At first, the repeated words were separated by only a few seconds and one or two other words. But gradually, there were up to 50 different words between the repeated words.
“The difficulty was remembering whether it had been on screen or spoken,” says Cook.
“It is incredibly difficult for older adults to do, even after a couple of seconds delay,” explains Anderson. “People’s ability to remember not just information, but whether they saw it or heard it before, declines even with healthy aging. And it declines even more among people with mild cognitive impairment.”
It’s why, as we get older, we’ll tell someone an anecdote without realizing that they’re the one who told it to us in the first place.

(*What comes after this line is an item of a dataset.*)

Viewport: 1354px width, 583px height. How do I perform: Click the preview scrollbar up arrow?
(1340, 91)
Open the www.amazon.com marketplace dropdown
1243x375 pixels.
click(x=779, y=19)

Could it also be, I asked Anderson, why journalists sometimes claim they didn’t realize they were plagiarizing? Because they didn’t remember there was a source other than themselves?
Anderson just laughed at that suggestion. But she was pleased to be able to say that her subjects, most between the ages of 65 and 80, show improvement after the training sessions. “They are really, really improving on this task.”

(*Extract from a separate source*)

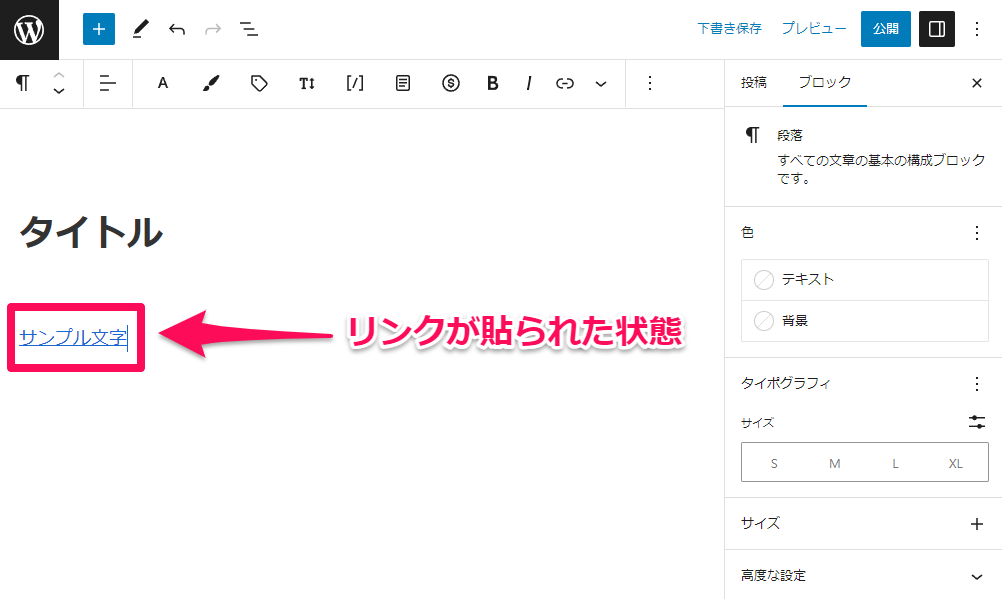Select the brush marker highlight icon

point(211,84)
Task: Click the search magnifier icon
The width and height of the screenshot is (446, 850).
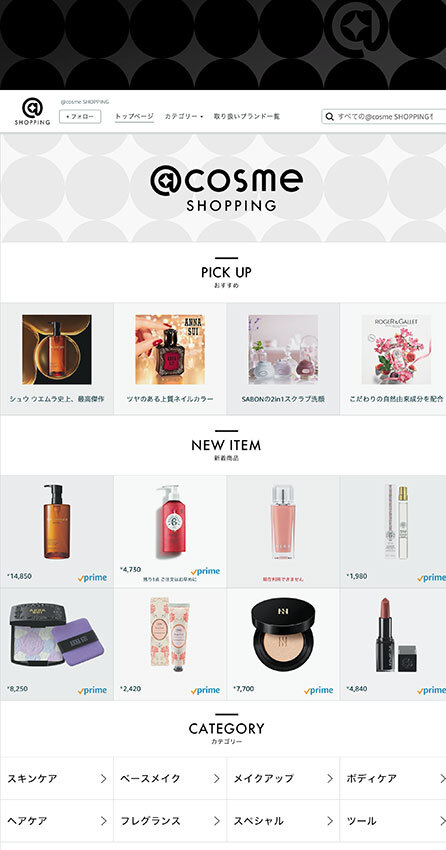Action: tap(329, 117)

She’s still collecting data from brain scans done after the training concluded, hoping they’ll show actual changes in the brain — “richer neural networks” — and that study participants are using more areas of the brain after training than they used before.
Cook says he achieved higher and higher levels of remembering the source of the word as the training progressed.

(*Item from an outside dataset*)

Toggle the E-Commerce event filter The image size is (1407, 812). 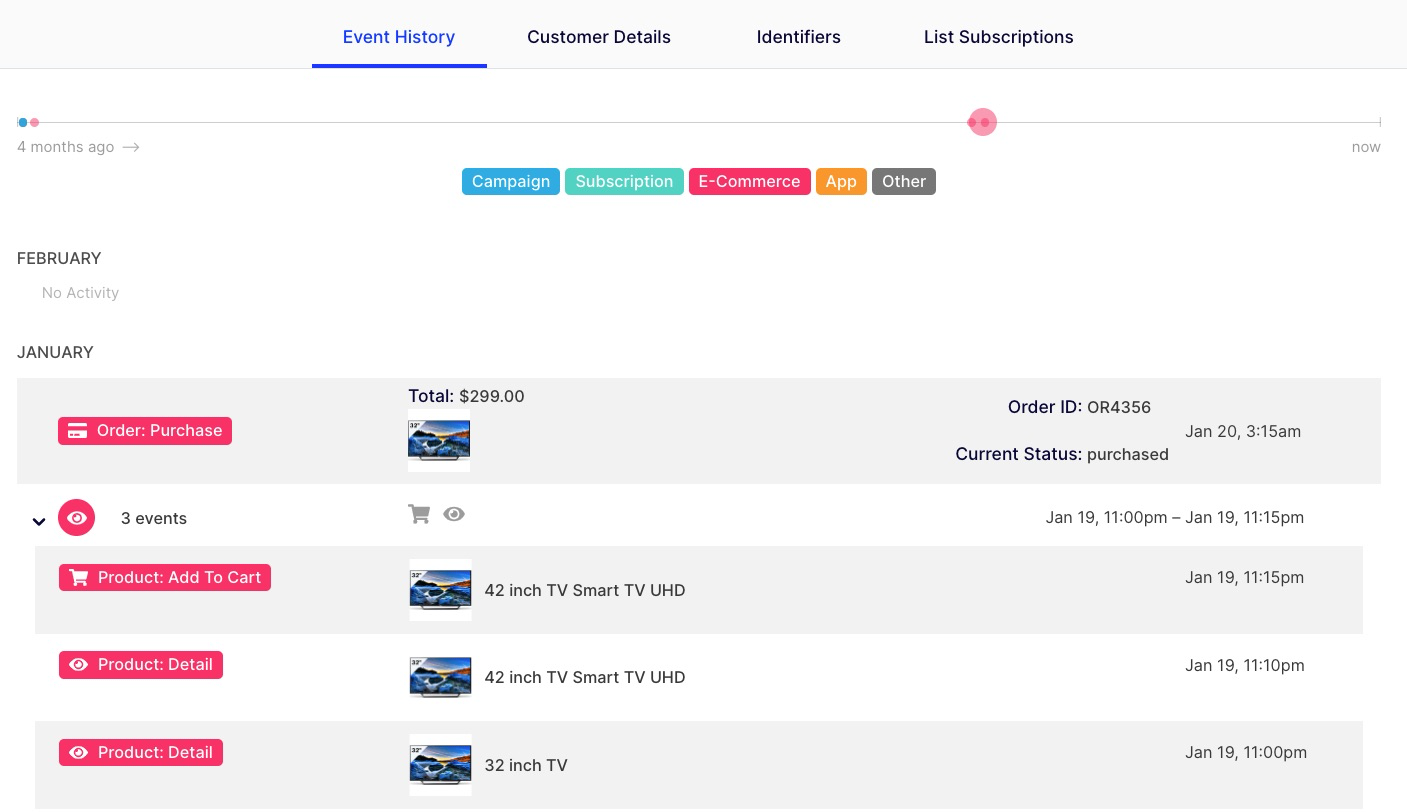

“My memory got better,” he says. “I would say it’s better now.”
Among those in the study are some people with mild cognitive impairment — “memory deficits that are greater than what you expect for their age,” Anderson explains. “But attention, language, problem solving and visual/spatial skills remain intact. There can be mild cognitive impairment with no impact on everyday functioning.”
Taken into account in assessing mild cognitive impairment is educational level.
That’s because education, explains Anderson, “develops richer brain networks. You have more connections and synapses between cells, so even if you lose some because of disease and dementia pathology, you have more left over. You don’t feel the impact of dementia in the same way as people who don’t have these protective factors.”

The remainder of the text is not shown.